Ma in Sicilia ci sono pure le eccezioni, che in questo caso spiccano ancor di più, come mosche bianche in tutto lo Stivale. Si tratta di Catania, Messina, Siracusa e Palermo. Le prime tre, infatti, pur vedendo crescere il numero di titolari d’azienda nati in altri Paesi, registrano ancora una soglia di imprenditori italiani superiore a quella estera, mentre la provincia palermitana conta una flessione del 6,5% di stranieri e un rialzo di 2.693 aziende indigene.
Ma, per l’appunto, sono eccezioni che confermano la regola, spiegabile con «il trend demografico registrato in questi ultimi anni, certo», ma anche con il fatto che «tasse, burocrazia, caro-bollette, costo degli affitti e un senso perenne di precarietà che attanaglia la vita di tantissime partite Iva hanno smorzato in molti italiani la voglia di affermarsi nel mondo del lavoro attraverso l’autoimprenditorialità.

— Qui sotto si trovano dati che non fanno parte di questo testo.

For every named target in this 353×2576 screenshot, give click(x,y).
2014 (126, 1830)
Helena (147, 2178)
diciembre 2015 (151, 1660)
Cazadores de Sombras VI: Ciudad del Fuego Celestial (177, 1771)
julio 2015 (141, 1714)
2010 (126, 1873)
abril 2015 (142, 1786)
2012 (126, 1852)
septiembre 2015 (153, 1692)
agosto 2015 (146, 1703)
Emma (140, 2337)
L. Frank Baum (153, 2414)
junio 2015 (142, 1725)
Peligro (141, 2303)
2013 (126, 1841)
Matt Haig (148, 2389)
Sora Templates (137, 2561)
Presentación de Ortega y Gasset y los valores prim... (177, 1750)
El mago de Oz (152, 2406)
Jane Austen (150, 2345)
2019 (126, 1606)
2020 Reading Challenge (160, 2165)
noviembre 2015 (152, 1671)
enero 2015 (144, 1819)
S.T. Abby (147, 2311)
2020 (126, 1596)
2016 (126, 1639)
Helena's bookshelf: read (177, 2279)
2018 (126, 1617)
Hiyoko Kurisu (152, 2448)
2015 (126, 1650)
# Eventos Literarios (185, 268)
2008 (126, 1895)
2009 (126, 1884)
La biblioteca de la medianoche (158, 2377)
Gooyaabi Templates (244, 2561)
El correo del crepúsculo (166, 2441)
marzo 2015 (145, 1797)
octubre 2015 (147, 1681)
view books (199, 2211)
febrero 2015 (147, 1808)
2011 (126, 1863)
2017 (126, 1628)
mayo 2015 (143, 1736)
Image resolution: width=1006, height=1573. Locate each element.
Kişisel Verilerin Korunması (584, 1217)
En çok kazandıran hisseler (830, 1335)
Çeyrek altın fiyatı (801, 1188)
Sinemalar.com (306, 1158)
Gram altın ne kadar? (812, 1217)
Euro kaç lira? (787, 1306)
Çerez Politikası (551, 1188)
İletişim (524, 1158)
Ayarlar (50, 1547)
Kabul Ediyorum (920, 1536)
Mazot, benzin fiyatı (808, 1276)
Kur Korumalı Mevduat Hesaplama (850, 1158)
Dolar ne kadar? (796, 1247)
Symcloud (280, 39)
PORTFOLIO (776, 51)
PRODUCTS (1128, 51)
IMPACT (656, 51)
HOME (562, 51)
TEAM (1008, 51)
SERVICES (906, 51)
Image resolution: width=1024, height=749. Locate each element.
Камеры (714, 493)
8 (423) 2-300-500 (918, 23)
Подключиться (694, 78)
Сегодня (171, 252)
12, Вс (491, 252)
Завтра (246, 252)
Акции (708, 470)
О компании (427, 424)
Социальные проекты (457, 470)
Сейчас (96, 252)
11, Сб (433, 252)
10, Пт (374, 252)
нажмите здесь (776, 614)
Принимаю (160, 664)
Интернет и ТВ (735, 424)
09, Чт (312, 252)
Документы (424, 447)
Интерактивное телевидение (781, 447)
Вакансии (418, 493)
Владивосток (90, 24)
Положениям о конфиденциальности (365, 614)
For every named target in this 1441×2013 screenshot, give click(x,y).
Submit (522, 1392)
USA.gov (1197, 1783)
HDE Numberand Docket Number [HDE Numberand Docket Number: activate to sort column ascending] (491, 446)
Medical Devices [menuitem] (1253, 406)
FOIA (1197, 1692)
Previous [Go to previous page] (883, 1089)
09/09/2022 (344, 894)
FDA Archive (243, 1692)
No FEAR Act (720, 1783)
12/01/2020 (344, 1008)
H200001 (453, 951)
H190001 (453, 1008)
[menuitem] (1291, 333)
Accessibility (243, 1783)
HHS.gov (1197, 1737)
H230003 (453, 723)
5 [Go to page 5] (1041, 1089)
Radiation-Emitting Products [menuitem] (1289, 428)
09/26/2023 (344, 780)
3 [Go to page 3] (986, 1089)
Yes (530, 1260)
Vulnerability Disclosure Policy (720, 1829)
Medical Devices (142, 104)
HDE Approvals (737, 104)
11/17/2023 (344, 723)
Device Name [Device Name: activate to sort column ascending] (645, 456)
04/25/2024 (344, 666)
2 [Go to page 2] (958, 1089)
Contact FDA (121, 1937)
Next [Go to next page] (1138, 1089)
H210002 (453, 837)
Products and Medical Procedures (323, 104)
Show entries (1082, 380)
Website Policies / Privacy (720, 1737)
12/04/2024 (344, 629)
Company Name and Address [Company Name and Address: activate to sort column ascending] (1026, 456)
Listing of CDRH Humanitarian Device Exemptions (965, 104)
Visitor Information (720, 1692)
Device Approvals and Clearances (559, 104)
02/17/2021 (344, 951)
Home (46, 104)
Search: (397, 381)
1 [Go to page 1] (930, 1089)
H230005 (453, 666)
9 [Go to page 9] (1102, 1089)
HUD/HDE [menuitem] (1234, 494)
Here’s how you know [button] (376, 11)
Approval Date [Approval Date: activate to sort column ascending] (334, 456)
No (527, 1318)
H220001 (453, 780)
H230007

Occasione, invece, che gli stranieri non si stanno lasciando scappare».
Il sorpasso, continua l’associazione degli artigiani, può portare, «in linea generale» a «due considerazioni oggettive. La prima è positiva: chi apre una attività dimostra di aver avviato un percorso di inclusione importante, perché è stato costretto a rapportarsi con alcune istituzioni pubbliche, eventualmente con un istituto di credito a cui è stato chiesto un prestito, periodicamente con il commercialista e una volta iniziata l’attività con i propri fornitori. Insomma, queste persone diventano parte attiva del sistema economico».
La seconda, invece, è negativa, perché «non sarebbero trascurabili le attività economiche a guida straniera avviate per “coprire” operazioni di evasione e commercializzazione su larga scala di merce contraffatta. Creando non pochi problemi anche di concorrenza sleale nei confronti delle imprese italiane dello stesso settore».
Infine, e in riferimento alla nazionalità, gli imprenditori stranieri maggiormente presenti in Italia sono i romeni, seguiti da cinesi, marocchini e albanesi, ma negli ultimi anni l’incremento più marcato ha riguardato moldavi, pachistani e ucraini.